I think that those who voted for Bush ( and believe in the Iraq war, note, I didnt say the Afghan war) and who think that people from other countries say doesnt count because they dont live in our shoes. Are hypocrits. Plain and simple. We invaded a country to release the people from a dictator who supposedly had weapons of mass destruction. We are in there still to install democracy and thus, the hypocracy. WE decided THEY needed democracy. WE installed OUR views on them. They didnt ask us to come do this before the war started.

I like hearing how other countries view us. Will it sway my vote? Probably not. But they do deserve a voice as we are in a global economy and what we do here, WILL effect them.


----------



## Sonya (Oct 19, 2008)

> We invaded a country to release the people from a dictator who supposedly had weapons of mass destruction. We are in there still to install democracy and thus, the hypocracy. WE decided THEY needed democracy. WE installed OUR views on them


I suppose we should of just let Hitler go ahead with his plan too?


----------



## Crabby-Chicken (Oct 19, 2008)

Awww..Crabby..thank you standing up for ME..this is what you said..right?

I may not believe in what you believe Christine. But yes,,, hearing about how your views were shaped in another country interest me. You have as much right to say things as anyone here. If you have the right to vote or not. Our country does effect other countries. Saying they don't count is a rude, and elitist comment to make. Because my one vote and your one vote, ( which in this case will be canceling each other) really aren't making a mark.

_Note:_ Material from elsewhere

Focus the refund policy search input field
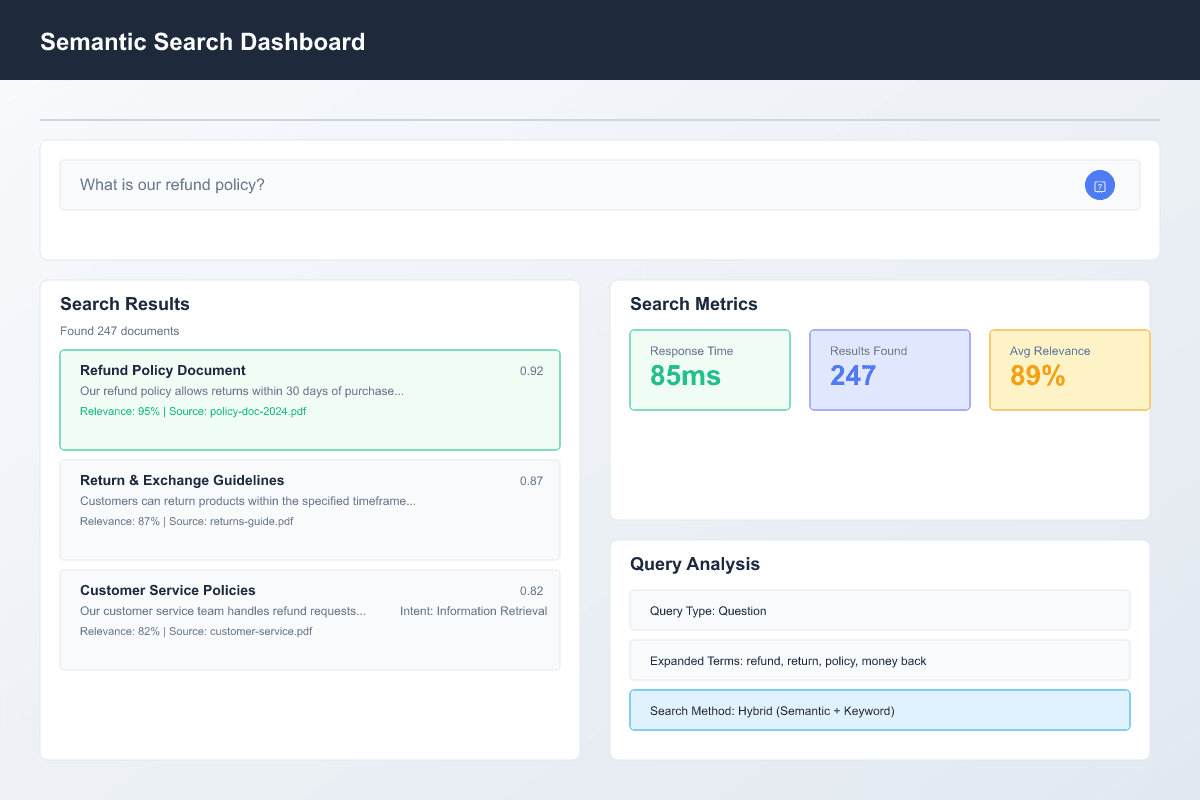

And NO I am not trying to stir the pot. I told you I am sick of hearing it and wanted others to know we don't ALL feel that way. I too have been PMd about the audacity of a few and their rudeness about talking to other people on politics. I am also NOT the only one that feels this way.


----------



## littlesteppers (Oct 19, 2008)

Weeelll..thank you barry much..I believe its too late for me..I am here too long..I actually SEE..so I am already polluted..its easier to sit 5000 miles away and point fingers and have all the inside


----------



## barnbum (Oct 19, 2008)

> And NO I am not trying to stir the pot. I told you I am sick of hearing it and wanted others to know we don't ALL feel that way. I too have been PMd about the audacity of a few and their rudeness about talking to other people on politics. I am also NOT the only one that feels this way.









I pop in about once a week for any posted links I might be able to use at school and am shocked by what I read... WHAT is written and HOW it's written. Folks have been suspended or banned for a LOT less.


----------



## AppyLover2 (Oct 19, 2008)

I'd be willing to bet that if we had a poll a minimum of 98% of the voters would say they're tired of the insults, finger pointing and rudeness to each other.....but it goes on and on. Now we're not only uninformed, wrong thinking and fear/hate mongers we're also hypocrits. I for one would love to see the name calling come to an end even if the rest of this nonsense continues. I've said it before and I'll say it again....is this any way for mature responsible adults to behave? I certainly don't think so.


----------



## Carriage (Oct 19, 2008)

I pledge to do my best to not force my opinion on anyone. I apologize if my love of country has offended anyone.


----------



## Jill (Oct 19, 2008)

Mary Lou - LB said:


> I may pick on Jill a bit but she is not going to hold that against me.. right Jill???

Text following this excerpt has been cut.